Читать книгу Dare Collection October 2019 - Margot Radcliffe - Страница 25
CHAPTER THIRTEEN
ОглавлениеSebastian
THE THEATER WAS FULL. There were the sounds of soft conversations, programs rustling in people’s hands and the orchestra—or perhaps, more properly tonight, the band—tuning their instruments.
I couldn’t remember the last time I had allowed myself so much as the faintest hint of nerves, but this was different. This wasn’t something for me to win or lose. This was Darcy’s debut in her new company.
I was a wreck, though I would die before I’d show it.
Darcy’s parents sat to one side of me, cool and polite, as ever. We had gone up to Connecticut to celebrate our engagement with them, after a fashion. It had been restrained, but still far more loving than any family dinner I could recall. And I really didn’t care how ferociously manicured and distant they both were as long as they were kind to their daughter.
On my other side was my mother, which I would have told the world would never happen. And had. She wasn’t sober all the time, but she was sober tonight. We weren’t exactly bosom friends. I wasn’t sure that was possible or even desirable.
But when my mother didn’t drink, she was a different person. One, I was surprised to discover, I might actually like. We’d spent the last month or so being very, very careful with each other.
Still, I couldn’t help being optimistic.
To my great surprise.
It was one more gift my beautiful dancer had given me.
These had been the best months of my life. The hardest, in many ways. I might have discovered my heart and handed it over to Darcy on a winter street in New York City. But that didn’t mean I knew how to use it.

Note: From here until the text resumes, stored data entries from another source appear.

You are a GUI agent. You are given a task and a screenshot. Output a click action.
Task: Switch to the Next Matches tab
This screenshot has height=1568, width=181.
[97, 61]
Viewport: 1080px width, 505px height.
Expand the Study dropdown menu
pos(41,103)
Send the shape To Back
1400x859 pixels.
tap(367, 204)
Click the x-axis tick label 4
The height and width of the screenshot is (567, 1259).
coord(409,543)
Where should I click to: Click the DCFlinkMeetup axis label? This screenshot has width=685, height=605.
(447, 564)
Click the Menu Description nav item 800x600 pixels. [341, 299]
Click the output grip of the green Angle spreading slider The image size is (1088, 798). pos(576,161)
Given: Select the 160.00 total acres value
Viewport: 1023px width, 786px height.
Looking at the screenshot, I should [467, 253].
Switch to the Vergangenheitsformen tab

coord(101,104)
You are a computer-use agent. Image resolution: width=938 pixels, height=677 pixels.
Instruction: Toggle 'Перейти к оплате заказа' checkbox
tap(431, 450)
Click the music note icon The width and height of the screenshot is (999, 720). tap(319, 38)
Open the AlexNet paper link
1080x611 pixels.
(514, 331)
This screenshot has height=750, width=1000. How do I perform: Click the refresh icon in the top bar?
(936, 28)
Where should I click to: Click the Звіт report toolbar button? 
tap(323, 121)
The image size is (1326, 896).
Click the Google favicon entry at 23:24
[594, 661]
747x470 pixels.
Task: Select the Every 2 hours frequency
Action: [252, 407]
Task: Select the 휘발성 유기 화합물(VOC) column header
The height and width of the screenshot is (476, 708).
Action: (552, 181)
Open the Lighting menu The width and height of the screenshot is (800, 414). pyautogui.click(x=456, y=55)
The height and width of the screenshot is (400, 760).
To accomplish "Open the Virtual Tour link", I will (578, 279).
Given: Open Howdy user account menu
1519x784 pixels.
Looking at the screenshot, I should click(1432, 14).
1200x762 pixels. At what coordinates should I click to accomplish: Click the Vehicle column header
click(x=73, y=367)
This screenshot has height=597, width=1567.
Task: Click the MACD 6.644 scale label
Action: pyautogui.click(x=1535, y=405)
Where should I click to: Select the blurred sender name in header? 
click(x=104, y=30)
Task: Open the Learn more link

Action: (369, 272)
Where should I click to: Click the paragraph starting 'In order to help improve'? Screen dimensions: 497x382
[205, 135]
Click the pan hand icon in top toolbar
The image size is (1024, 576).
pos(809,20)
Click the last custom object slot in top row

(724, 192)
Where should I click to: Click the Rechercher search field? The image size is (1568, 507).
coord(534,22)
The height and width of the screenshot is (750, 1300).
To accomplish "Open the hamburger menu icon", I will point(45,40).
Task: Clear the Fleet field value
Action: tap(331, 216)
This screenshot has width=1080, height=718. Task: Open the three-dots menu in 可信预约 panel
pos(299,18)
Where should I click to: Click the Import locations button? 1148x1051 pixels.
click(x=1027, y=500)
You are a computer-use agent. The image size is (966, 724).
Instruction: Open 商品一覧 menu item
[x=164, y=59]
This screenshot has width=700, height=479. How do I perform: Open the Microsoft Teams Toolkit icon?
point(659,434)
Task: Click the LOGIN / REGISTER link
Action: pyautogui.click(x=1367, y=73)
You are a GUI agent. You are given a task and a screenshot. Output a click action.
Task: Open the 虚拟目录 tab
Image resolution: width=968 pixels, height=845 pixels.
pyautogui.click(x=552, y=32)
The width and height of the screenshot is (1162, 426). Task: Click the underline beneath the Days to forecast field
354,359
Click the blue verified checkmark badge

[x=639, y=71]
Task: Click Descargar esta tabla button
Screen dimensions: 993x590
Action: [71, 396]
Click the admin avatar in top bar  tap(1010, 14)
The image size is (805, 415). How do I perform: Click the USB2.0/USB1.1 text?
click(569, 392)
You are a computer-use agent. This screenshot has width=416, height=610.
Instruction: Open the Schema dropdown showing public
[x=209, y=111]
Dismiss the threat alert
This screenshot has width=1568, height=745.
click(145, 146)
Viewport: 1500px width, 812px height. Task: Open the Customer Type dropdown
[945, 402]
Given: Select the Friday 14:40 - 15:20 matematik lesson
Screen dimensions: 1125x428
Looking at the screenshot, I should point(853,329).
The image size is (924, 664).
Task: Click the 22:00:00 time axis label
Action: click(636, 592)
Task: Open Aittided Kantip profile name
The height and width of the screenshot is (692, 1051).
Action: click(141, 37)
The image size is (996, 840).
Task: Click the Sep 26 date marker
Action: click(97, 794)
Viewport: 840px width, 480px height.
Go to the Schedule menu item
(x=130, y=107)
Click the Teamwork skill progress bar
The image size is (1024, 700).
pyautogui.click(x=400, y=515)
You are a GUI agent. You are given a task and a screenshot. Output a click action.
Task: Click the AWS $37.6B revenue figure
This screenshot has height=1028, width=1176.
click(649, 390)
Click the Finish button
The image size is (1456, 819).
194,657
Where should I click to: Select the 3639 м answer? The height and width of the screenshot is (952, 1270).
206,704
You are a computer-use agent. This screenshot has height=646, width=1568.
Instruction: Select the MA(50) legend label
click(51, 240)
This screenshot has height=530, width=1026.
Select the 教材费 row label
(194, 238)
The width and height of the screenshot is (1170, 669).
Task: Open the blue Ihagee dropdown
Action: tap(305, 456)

She’d moved into the penthouse with me, if not quickly enough to suit me. She told me she’d set a wedding date in a year’s time, assuming things continued to grow and bloom.
I’m a ruin of a man, I’d shouted at her in one of our fights. They came like storms, flaring up hot and blowing themselves out again.
Ruins are where the flowers grow, asshole, she’d hurled right back at me. Try that, for a change.
And I’d kept my promise about the makeup sex. It was blistering, always.
Day after day, together, we worked it out.
Just as, slowly and carefully, I thought Ash and I were working it out, too. At long last.
My life was unrecognizable from the one I’d had when I’d walked into the club last fall.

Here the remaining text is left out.